Data records:
-----

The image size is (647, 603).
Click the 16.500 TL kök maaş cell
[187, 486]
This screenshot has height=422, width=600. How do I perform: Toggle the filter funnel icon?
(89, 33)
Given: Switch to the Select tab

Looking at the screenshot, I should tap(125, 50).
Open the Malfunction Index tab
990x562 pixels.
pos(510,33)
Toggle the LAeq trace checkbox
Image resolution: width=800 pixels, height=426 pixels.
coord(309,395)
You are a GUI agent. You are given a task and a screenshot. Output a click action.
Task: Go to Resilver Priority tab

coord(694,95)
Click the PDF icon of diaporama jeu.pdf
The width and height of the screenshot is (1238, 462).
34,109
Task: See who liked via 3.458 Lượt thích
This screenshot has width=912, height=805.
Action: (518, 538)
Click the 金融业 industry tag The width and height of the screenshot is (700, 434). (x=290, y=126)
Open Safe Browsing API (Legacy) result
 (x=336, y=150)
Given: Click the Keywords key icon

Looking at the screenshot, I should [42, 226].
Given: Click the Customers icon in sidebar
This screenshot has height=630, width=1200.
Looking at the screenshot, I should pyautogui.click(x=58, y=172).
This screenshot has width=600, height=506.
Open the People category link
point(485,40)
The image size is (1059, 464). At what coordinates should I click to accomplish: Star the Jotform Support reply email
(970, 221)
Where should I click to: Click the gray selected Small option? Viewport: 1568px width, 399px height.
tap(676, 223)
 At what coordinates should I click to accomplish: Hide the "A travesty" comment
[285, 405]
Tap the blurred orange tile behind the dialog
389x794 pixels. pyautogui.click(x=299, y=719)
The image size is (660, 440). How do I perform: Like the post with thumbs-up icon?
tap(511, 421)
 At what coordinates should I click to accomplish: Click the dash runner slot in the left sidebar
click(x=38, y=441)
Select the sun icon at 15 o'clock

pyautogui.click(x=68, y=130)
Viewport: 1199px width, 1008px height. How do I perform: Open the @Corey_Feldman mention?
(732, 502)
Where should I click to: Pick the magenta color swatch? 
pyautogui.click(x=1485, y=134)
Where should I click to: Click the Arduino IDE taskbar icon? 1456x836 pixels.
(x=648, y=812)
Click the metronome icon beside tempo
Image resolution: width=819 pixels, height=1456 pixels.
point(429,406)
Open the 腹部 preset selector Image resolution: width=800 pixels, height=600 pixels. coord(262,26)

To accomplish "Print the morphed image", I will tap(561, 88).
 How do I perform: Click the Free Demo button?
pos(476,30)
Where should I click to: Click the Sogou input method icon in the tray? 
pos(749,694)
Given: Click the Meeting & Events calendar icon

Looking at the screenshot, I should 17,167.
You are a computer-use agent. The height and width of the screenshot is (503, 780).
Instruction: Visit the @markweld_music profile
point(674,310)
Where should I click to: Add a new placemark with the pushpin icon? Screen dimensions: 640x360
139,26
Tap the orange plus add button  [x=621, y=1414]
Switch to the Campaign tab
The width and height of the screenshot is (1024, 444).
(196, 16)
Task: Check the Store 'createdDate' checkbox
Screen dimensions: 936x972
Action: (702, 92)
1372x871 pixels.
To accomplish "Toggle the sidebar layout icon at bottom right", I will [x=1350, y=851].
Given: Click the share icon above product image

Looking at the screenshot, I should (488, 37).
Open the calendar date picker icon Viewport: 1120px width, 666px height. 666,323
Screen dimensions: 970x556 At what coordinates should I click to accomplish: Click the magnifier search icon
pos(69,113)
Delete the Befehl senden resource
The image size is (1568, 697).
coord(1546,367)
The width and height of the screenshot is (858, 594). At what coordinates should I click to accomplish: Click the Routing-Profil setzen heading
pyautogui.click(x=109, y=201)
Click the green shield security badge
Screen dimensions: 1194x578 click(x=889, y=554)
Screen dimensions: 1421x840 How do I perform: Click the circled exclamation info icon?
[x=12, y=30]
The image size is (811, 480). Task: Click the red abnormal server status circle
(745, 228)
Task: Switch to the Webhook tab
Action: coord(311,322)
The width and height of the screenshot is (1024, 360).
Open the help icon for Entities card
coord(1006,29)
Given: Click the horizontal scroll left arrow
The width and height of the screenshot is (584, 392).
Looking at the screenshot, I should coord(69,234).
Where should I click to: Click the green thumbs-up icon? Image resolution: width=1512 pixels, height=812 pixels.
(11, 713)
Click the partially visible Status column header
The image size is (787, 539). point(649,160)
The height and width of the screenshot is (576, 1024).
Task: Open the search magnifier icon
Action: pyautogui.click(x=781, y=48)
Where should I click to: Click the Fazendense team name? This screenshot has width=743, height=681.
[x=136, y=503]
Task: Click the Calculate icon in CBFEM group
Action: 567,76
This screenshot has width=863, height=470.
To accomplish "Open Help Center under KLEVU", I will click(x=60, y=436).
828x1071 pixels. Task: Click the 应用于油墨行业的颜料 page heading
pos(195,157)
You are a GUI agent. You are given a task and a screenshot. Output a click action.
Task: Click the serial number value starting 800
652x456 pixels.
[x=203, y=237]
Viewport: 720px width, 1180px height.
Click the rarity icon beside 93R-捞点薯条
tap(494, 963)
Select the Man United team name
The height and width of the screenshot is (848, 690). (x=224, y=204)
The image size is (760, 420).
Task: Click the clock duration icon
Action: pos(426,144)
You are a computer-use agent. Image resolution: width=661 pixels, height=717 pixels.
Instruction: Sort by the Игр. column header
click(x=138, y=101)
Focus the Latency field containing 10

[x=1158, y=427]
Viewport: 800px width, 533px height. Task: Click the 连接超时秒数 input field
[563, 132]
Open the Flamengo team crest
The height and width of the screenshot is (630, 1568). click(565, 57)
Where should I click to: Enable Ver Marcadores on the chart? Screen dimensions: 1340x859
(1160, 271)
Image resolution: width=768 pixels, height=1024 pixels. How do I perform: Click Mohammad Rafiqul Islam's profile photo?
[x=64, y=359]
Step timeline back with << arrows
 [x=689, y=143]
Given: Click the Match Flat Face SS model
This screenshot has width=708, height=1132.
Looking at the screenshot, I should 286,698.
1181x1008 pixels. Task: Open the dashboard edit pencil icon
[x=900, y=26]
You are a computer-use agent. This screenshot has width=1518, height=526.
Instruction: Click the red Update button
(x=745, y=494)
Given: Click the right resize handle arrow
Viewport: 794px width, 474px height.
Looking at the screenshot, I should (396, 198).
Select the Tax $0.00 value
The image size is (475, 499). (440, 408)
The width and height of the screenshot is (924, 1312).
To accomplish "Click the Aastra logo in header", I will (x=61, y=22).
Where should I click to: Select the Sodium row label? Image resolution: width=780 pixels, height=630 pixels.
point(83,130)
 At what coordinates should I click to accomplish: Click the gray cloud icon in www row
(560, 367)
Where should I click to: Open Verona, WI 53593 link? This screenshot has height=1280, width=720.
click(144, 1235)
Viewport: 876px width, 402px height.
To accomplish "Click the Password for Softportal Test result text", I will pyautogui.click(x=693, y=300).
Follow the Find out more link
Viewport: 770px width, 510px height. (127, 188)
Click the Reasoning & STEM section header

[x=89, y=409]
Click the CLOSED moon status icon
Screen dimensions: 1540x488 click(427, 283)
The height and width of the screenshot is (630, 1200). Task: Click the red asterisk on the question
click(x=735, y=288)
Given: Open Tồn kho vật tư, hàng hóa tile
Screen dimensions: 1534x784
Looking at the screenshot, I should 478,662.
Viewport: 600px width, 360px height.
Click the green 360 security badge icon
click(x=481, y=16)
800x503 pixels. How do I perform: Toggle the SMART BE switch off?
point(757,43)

-----

*ACTIVITY*
Whenever a line above contains "right", copy that line.

*EXPECTED ANSWER*
To accomplish "Toggle the sidebar layout icon at bottom right", I will [x=1350, y=851].
Given: Click the right resize handle arrow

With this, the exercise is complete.